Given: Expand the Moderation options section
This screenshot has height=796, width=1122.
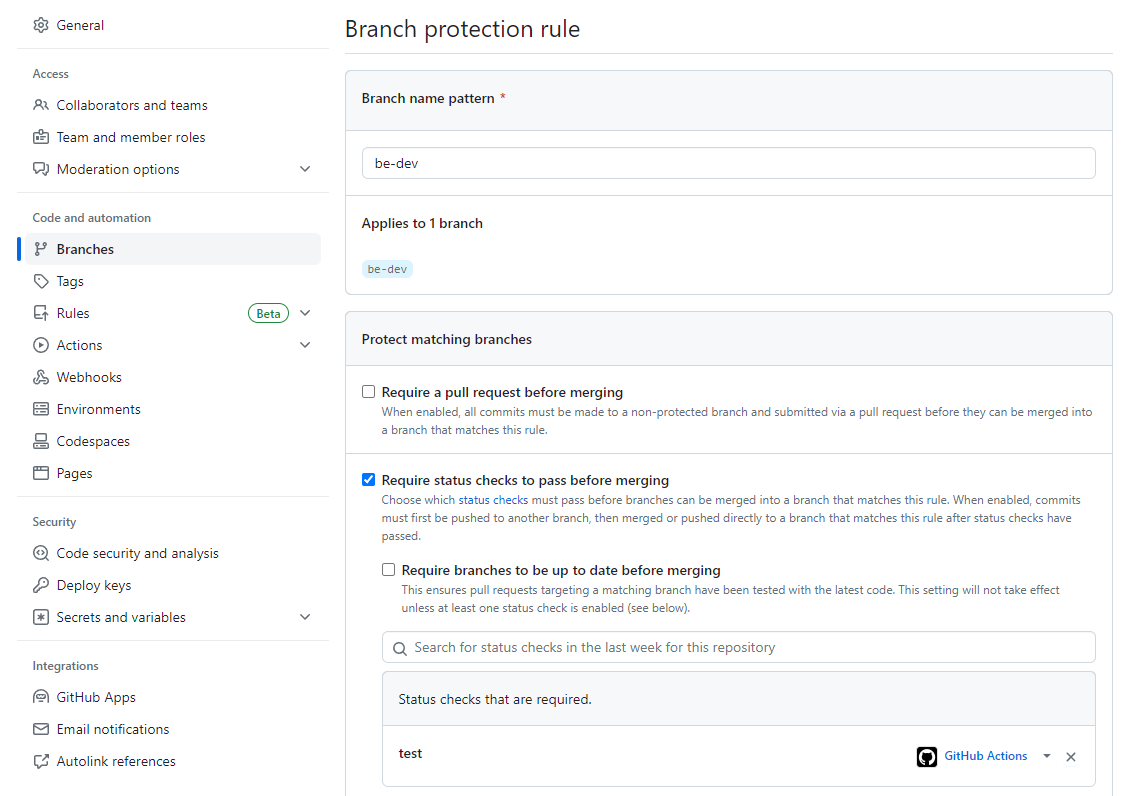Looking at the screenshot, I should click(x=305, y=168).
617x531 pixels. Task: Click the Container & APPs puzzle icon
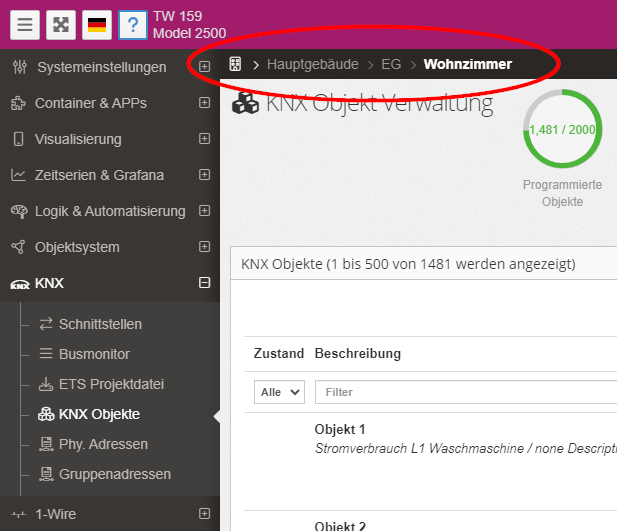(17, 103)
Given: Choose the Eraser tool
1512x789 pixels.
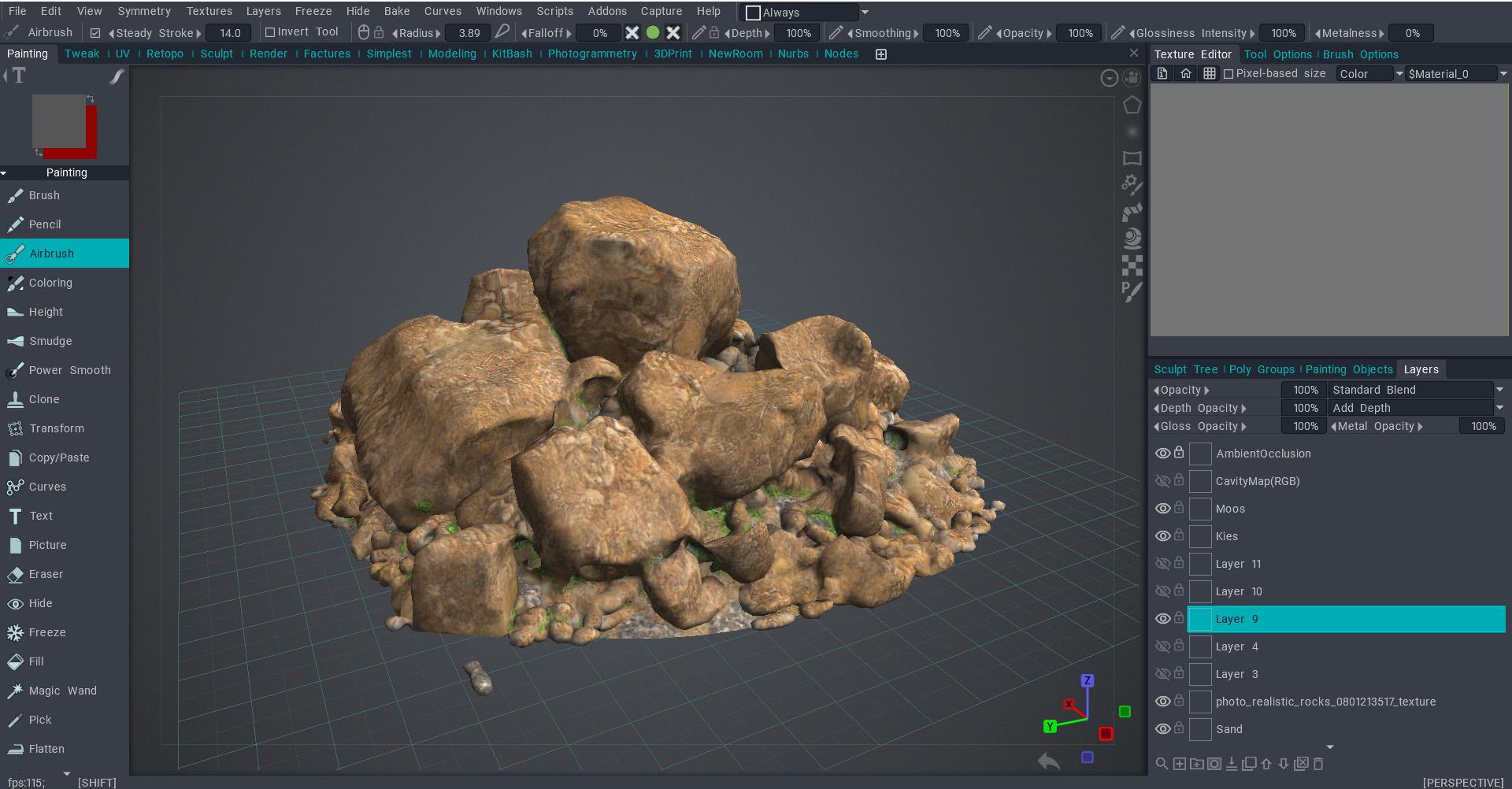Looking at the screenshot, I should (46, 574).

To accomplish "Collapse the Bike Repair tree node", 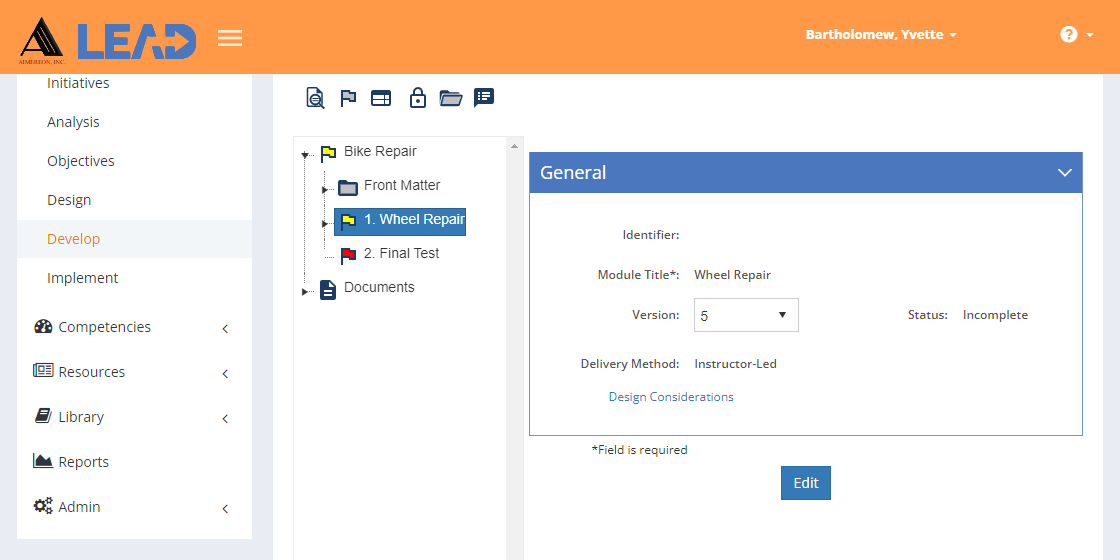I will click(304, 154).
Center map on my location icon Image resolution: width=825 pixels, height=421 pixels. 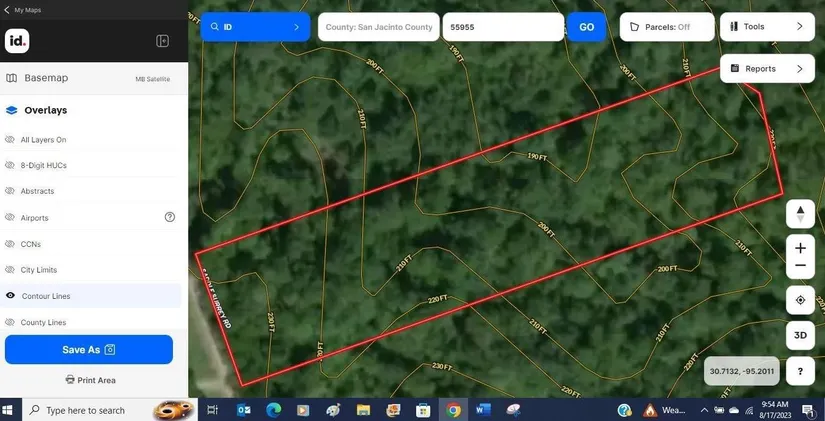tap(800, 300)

§ Work required:
Extract every line of the records that contains the word "Given", matching case exactly.

§ Result:
Given: Expand the Moderation options section
Given: Choose the Eraser tool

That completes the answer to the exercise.